### WHAT IS EXPECTED
Retype everything in the article on weight-loss marketing to men, from "When pitching to" down to "avoids the d-word.", with no changes.

### TEXT PROVIDED
When pitching to men, weight-loss companies don’t use the d-word
“Men have their own vocabulary for cutting calories, and it does not include the word ‘diet,'” says Karen Miller-Kovach, chief scientific officer at Weight Watchers International and the author of She Loses, He Loses: The Truth About Men, Women, and Weight Loss.
“Women love the word ‘diet,’ but you don’t hear men saying, ‘My diet starts Monday,'” says Miller-Kovach. “Men tend to say they need ‘to get in shape.'”
Men’s aversion to the word diet is not lost on the soft-drink industry. When introducing a new diet soda targeted at men, Coca-Cola called it Coke Zero, which some in Europe dubbed “bloke Coke.” Similarly, Pepsi One is also sugar-free, targeted to men and scrupulously avoids the d-word.
Less ostracized for being overweight, men tend to be slower to acknowledge it. “Generally a man has to be obese before he considers himself even a little overweight,” Miller-Kovach says. “And men diet less often.

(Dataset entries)
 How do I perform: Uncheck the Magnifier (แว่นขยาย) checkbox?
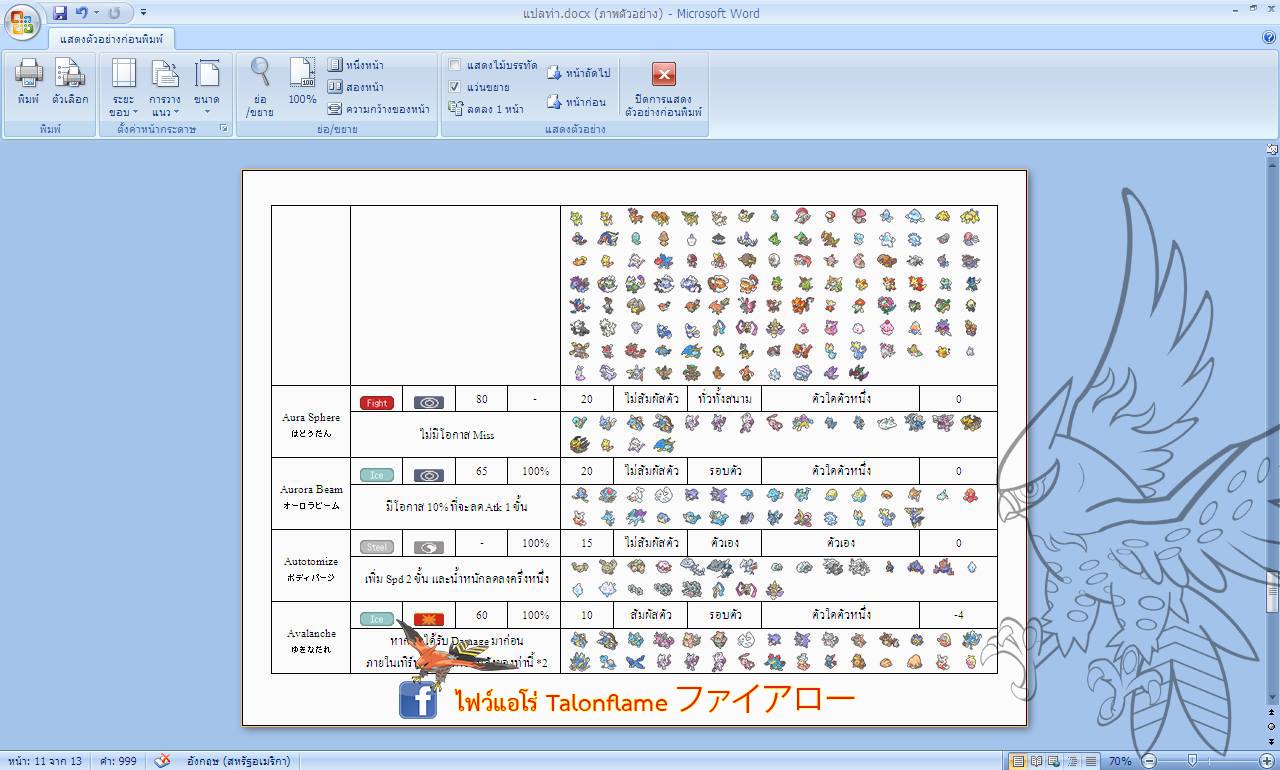click(455, 87)
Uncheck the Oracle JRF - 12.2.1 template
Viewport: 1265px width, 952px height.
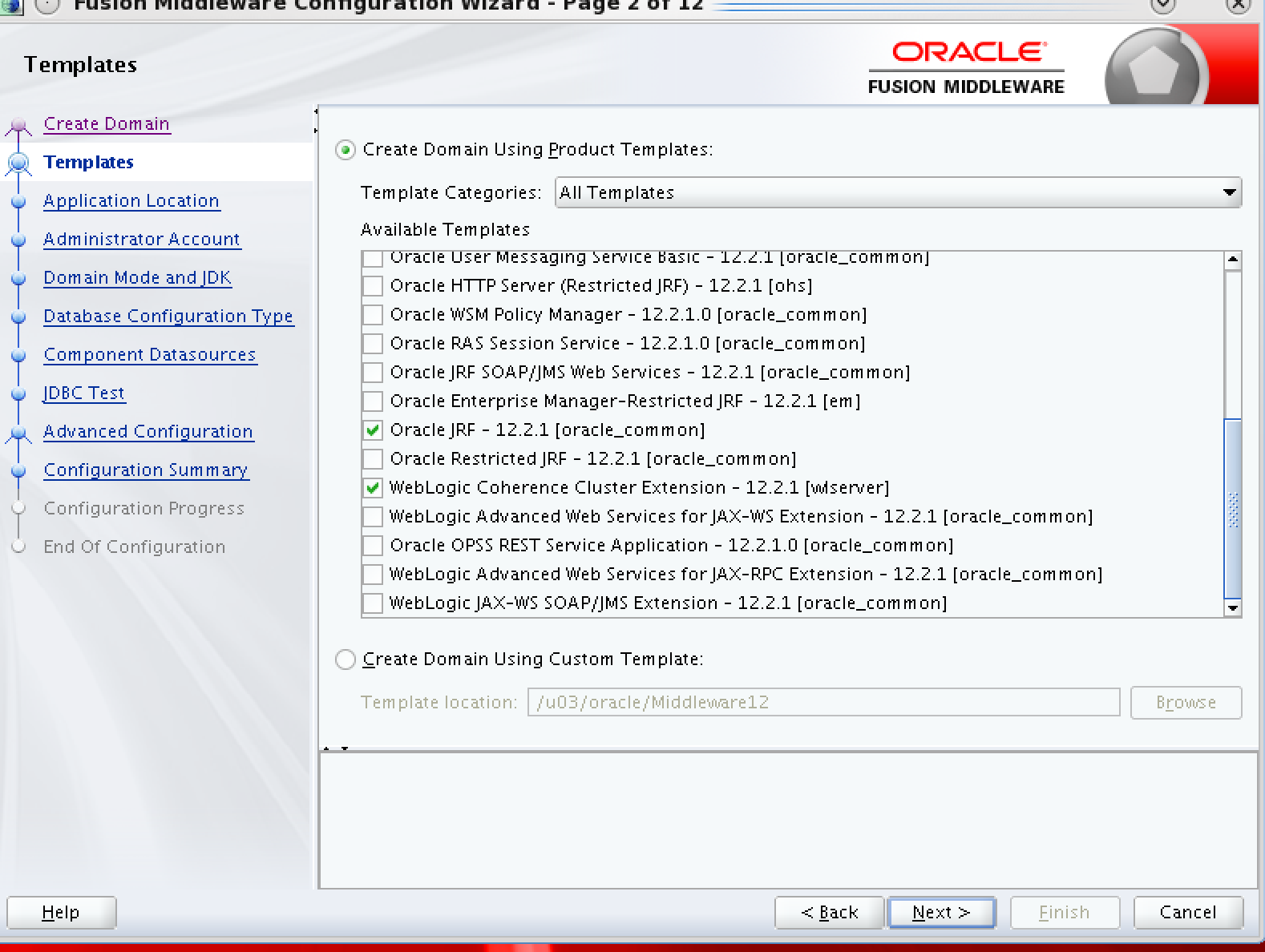[373, 430]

### SOLUTION TO THIS TASK
When pitching to men, weight-loss companies don’t use the d-word
“Men have their own vocabulary for cutting calories, and it does not include the word ‘diet,'” says Karen Miller-Kovach, chief scientific officer at Weight Watchers International and the author of She Loses, He Loses: The Truth About Men, Women, and Weight Loss.
“Women love the word ‘diet,’ but you don’t hear men saying, ‘My diet starts Monday,'” says Miller-Kovach. “Men tend to say they need ‘to get in shape.'”
Men’s aversion to the word diet is not lost on the soft-drink industry. When introducing a new diet soda targeted at men, Coca-Cola called it Coke Zero, which some in Europe dubbed “bloke Coke.” Similarly, Pepsi One is also sugar-free, targeted to men and scrupulously avoids the d-word.